# S3: AirBnb NYC 2024 Listings
by: Tam Trinh           
April 6, 2025         

<a id="0"></a> <br>
## Table of Contents  

- [Sprint Goals](#6)
- [Introduction](#1)
- [Set-up and Dataset Overview](#7)
- [Part 1: EDA](#2)
- [Part 2: Preprocessing](#3)   
- [Part 3: Modeling](#4) 
- [Stylized Visualizations](#8) 
- [Conclusion](#5)

<a id="7"></a>
## Set-up and Load Data

In [1]:
# imports for functionality and plotting
import numpy as np
import pandas as pd
import matplotlib.pyplot as plt
import seaborn as sns

# optional imports
import warnings
import pickle

# imports for preprocessing
from sklearn.preprocessing import OneHotEncoder
from sklearn.preprocessing import StandardScaler
from sklearn.decomposition import PCA

# imports for modeling
from sklearn.model_selection import train_test_split
from sklearn.pipeline import Pipeline
from tempfile import mkdtemp
from sklearn.model_selection import GridSearchCV
from sklearn.linear_model import LinearRegression
from sklearn.ensemble import RandomForestRegressor
from xgboost import XGBRegressor

# imports for model metrics
from sklearn.metrics import mean_squared_error
from sklearn.metrics import mean_absolute_error
from sklearn.inspection import permutation_importance

In [2]:
# ignore warnings
from warnings import filterwarnings
warnings.filterwarnings('ignore')

In [4]:
# load original dataset
airbnb_df = pd.read_csv("../data/new_york_listings_2024.csv")

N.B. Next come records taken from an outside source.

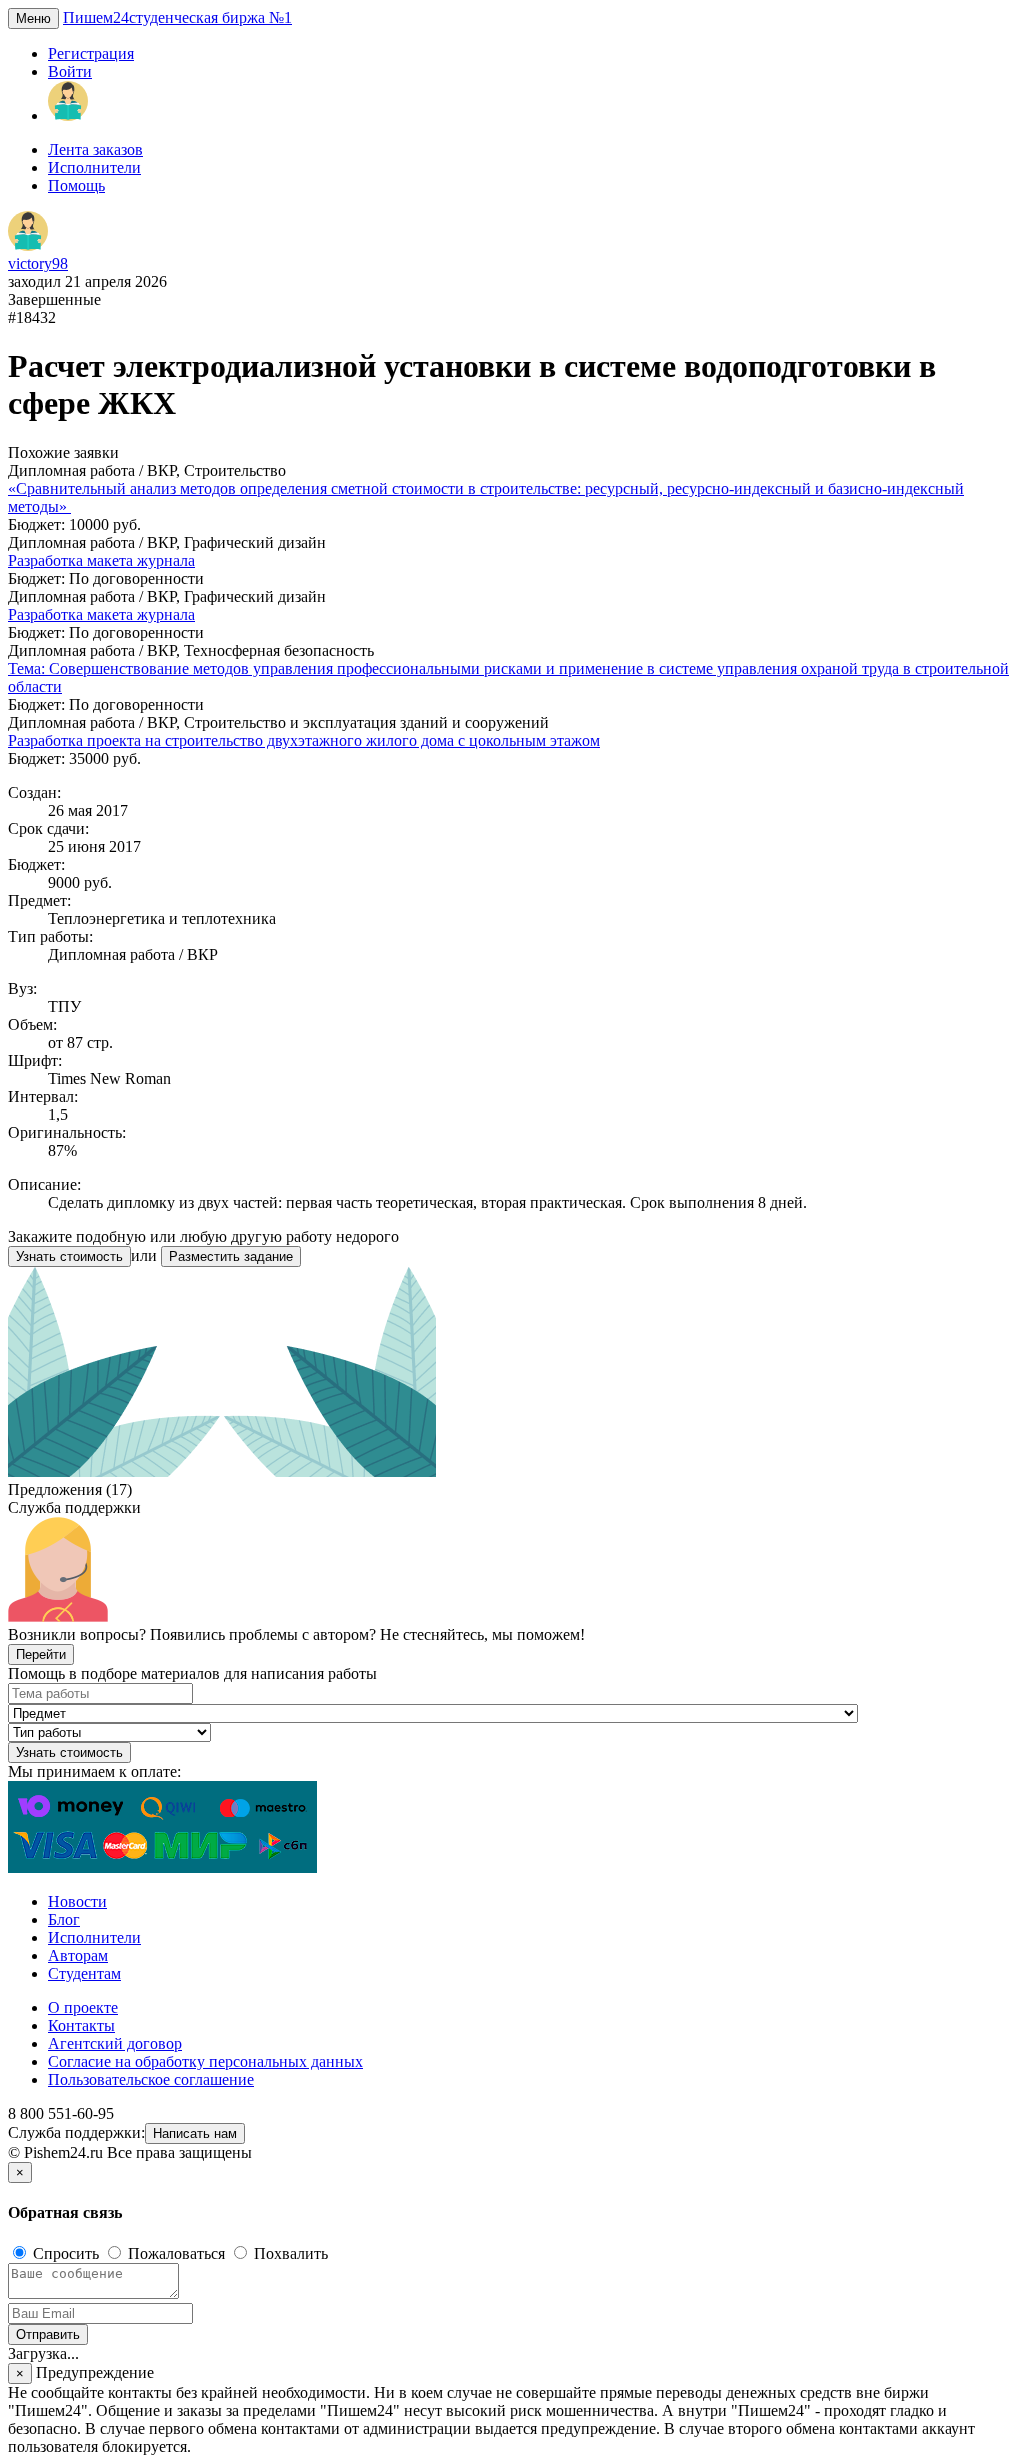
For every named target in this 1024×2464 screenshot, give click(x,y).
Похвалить (289, 2253)
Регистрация (91, 53)
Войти (70, 71)
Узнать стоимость (69, 1256)
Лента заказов (95, 149)
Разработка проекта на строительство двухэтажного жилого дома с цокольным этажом (304, 740)
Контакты (81, 2025)
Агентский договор (115, 2043)
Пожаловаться (176, 2253)
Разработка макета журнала (101, 560)
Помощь (76, 185)
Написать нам (195, 2133)
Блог (64, 1919)
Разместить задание (231, 1256)
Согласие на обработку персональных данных (205, 2061)
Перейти (41, 1654)
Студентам (84, 1973)
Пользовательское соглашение (151, 2079)
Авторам (78, 1955)
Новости (77, 1901)
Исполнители (94, 167)
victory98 (38, 263)
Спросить (66, 2253)
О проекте (83, 2007)
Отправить (48, 2334)
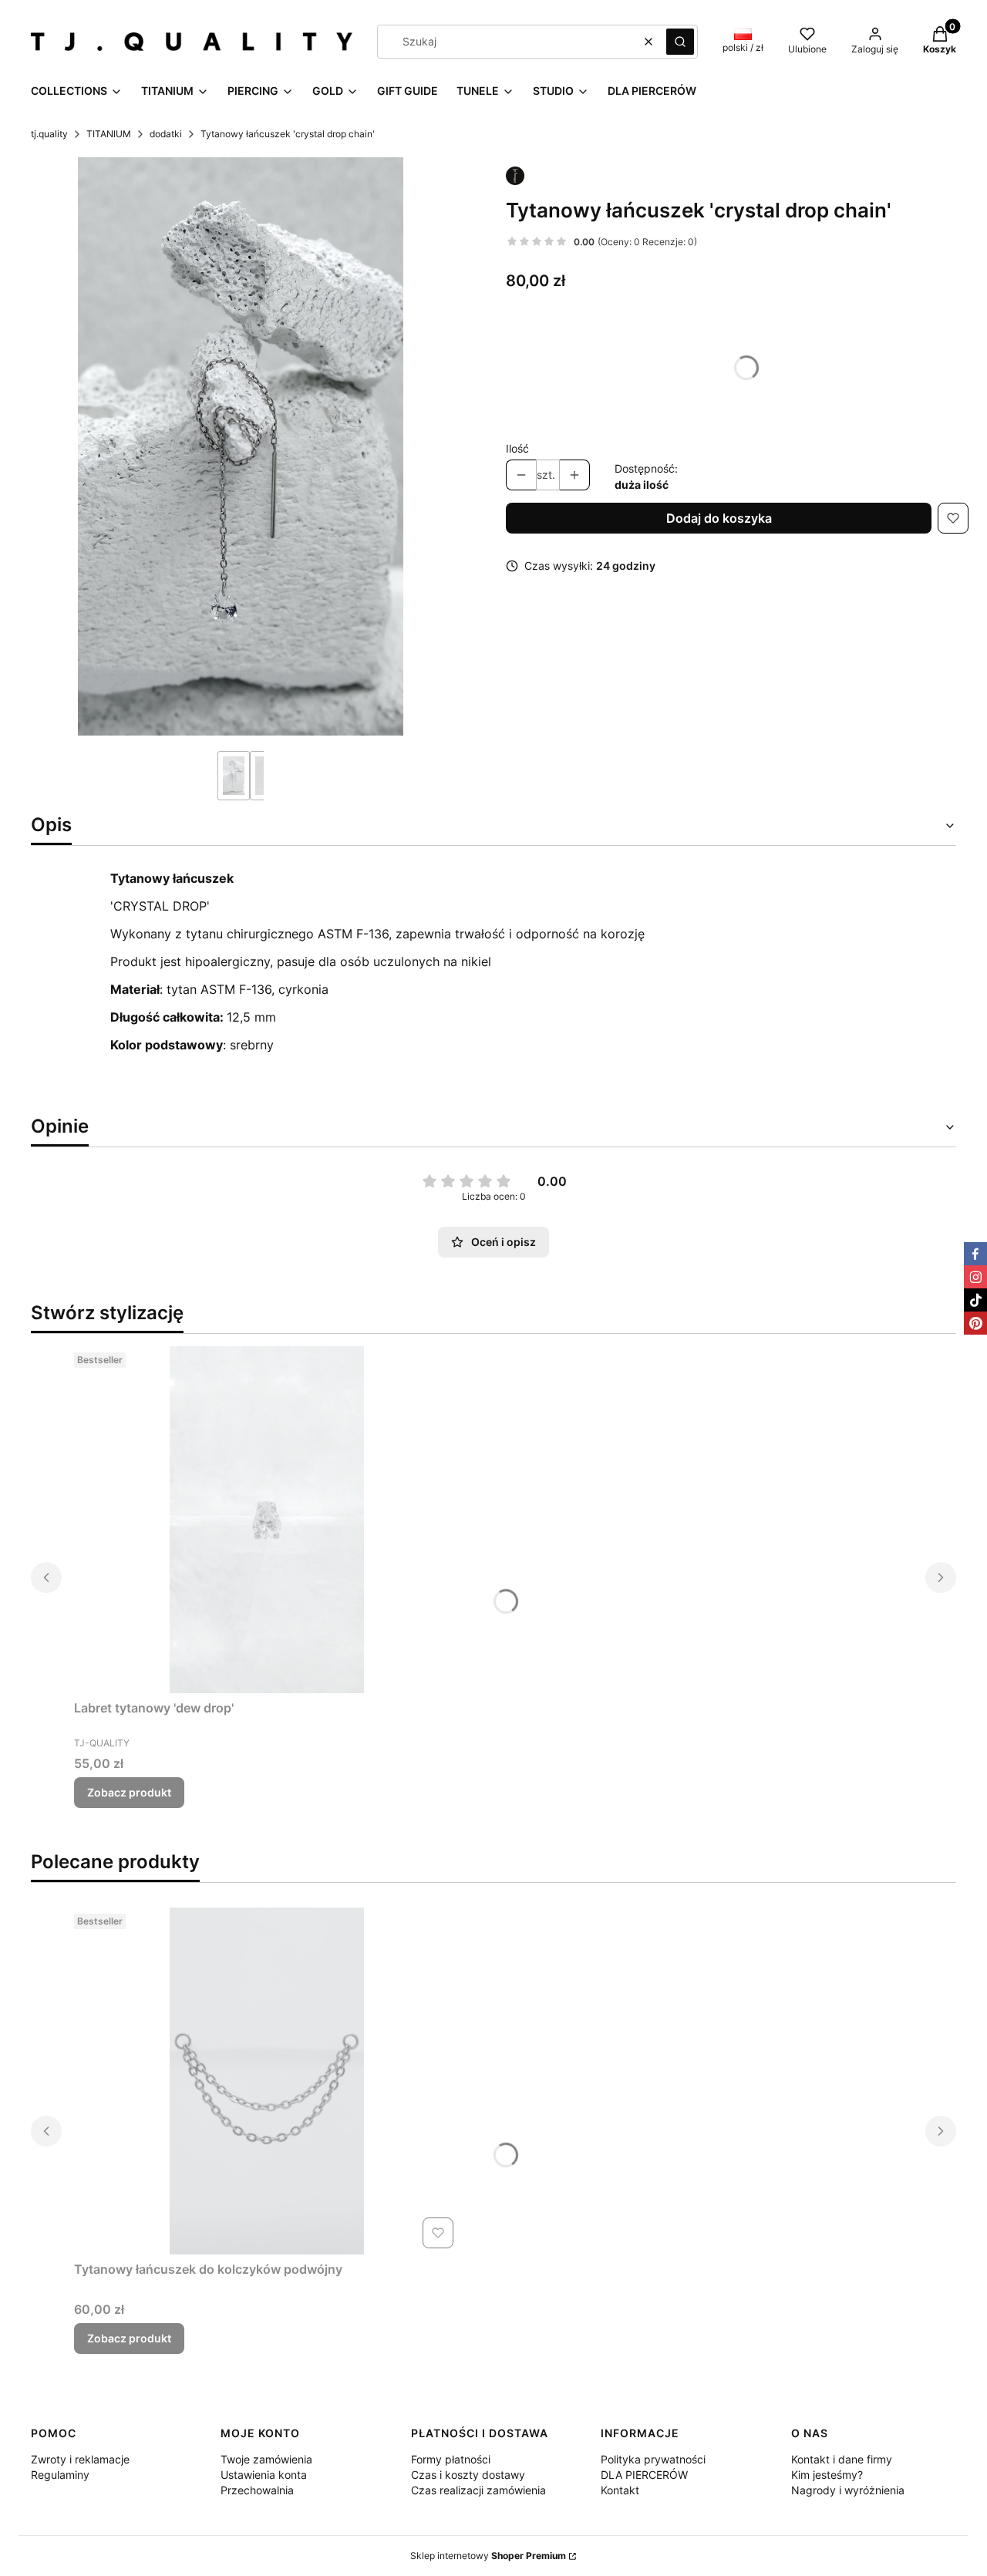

# load dataset from previous notebook
aircopy = pd.read_csv("../data/eda_airbnb.csv")

<a id="3"></a>
## Part 2: Preprocessing

### Set up preprocessing workflow

To organize the workflow, the columns were sorted into the work that needed to be performed on them.

In [5]:
# make a copy of airbnb df to preprocess
prep_airbnb = aircopy.copy()

In [6]:
cols_2drop = ['id', 'name', 'host_id', 'host_name']

In [7]:
cols_2keep = ['latitude', 'longitude', 'minimum_nights', 'number_of_reviews',
              'reviews_per_month', 'calculated_host_listings_count',
              'availability_365', 'number_of_reviews_ltm', 'beds']

In [8]:
cols_2clean = ['bedrooms', 'baths']

In [9]:
cols_2edit = ['rating', 'neighbourhood', 'last_review']

In [10]:
cols_2onehot = ['neighbourhood_group', 'room_type', 'license']

_______________

### Columns to clean: bedrooms and baths

#### Bedrooms column
The bedrooms column was in string format, with some rows having "Studio" as a value. This column was cleaned by converting "Studio" to 0, which then made it possible to convert the column to integer type, and ready for modeling.

In [11]:
# change bedrooms "Studio" to 0
prep_airbnb.loc[(prep_airbnb["bedrooms"] == "Studio"), "bedrooms"] = 0

# convert col dtype to integer
prep_airbnb["bedrooms"] = prep_airbnb["bedrooms"].astype(int)

#### Baths column
The baths column was also in string format due to some values being "Not specified." To handle imputing an appropriate amount of baths, a dictionary was created using the average amount of baths per beds. The "Not specified" baths values were then filled in with the average baths expected for that amount of beds.

In [12]:
# create a dict to impute the avg bath per bed
baths_notnull = prep_airbnb[prep_airbnb["baths"] != "Not specified"] # subset the baths that are specified

baths_notnull["baths"] = baths_notnull["baths"].astype(float) # convert to float

baths_per_beds = baths_notnull.groupby("beds")["baths"].mean().round() # use the specified baths and beds to create a dict

bath_beds_dict = baths_per_beds.to_dict()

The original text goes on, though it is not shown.